Over the past decade, Clemson built or is in the process of building $513.9 million worth of facilities, while USC spent $733 million on major projects, according to documents obtained by The Greenville News through Freedom of Information Act requests.

However, the level of spending for construction at the two schools, and at institutions of higher education across South Carolina, is dwarfed by that spent by its nearest neighbors.

While the General Assembly has allocated $250 million for higher ed facilities in 10 years, North Carolina lawmakers have spent $3 billion, and Georgia, $2 billion, according to Brett Dalton, vice president for finance and operations at Clemson.

The construction boom is part of a national trend, in which colleges and universities are locked in an arms race in the competition for students to pay the freight as state taxpayer support for public colleges retreats.

At Clemson, 3 percent of student fees goes to debt service and 5 percent for facilities maintenance, Dalton said.

At USC, debt service and renovations funding takes up 7.2 percent of what students pay to go to school, or $376 a semester, said university spokesman Wes Hickman.

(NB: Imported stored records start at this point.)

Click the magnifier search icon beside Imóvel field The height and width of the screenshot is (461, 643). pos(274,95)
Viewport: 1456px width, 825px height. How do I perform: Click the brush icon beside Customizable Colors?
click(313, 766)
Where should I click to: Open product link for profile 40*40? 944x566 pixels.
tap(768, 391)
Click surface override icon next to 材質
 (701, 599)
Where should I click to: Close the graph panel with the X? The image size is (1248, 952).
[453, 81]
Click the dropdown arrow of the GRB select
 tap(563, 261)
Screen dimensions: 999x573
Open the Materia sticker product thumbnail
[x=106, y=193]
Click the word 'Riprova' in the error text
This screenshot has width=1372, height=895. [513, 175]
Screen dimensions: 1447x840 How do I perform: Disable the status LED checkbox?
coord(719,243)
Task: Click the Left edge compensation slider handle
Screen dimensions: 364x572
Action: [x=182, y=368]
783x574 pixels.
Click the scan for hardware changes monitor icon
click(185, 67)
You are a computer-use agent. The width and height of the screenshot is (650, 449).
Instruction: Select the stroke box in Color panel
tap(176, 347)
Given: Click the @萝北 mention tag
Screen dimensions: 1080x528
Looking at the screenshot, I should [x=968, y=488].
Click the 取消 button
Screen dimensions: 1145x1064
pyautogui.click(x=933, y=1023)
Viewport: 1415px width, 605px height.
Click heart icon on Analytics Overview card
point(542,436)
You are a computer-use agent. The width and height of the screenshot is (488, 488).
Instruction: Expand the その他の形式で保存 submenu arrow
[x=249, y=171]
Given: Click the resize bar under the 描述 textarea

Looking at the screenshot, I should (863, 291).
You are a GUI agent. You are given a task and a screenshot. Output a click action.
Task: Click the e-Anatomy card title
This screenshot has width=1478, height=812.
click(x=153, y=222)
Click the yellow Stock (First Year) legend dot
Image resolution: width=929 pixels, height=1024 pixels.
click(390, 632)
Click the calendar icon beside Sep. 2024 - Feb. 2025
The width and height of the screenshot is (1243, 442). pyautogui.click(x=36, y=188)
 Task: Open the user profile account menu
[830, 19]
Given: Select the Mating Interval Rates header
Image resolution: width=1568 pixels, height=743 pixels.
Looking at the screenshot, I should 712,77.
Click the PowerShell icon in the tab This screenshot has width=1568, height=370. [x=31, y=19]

The General Assembly hasn’t approved a bond  bill for higher education since the year before Jim Barker took office as president at Clemson, in 1999. Before then, the state routinely approved a bond bill every two years to pay for maintenance and construction at colleges and universities, Dalton said.

State support for higher education has slipped from 70 percent of the institutions’ budget in the 1960s to about 10 percent now, and has fallen as low as 8-9 percent in recent years, Barker said.

The state has gone to using project-specific funding, primarily for facilities related to economic development.

Barker said that most of Clemson’s biggest construction projects have been off campus, such as the International Center for Automotive Research in Greenville and energy and environmental research facilities in the Charleston area.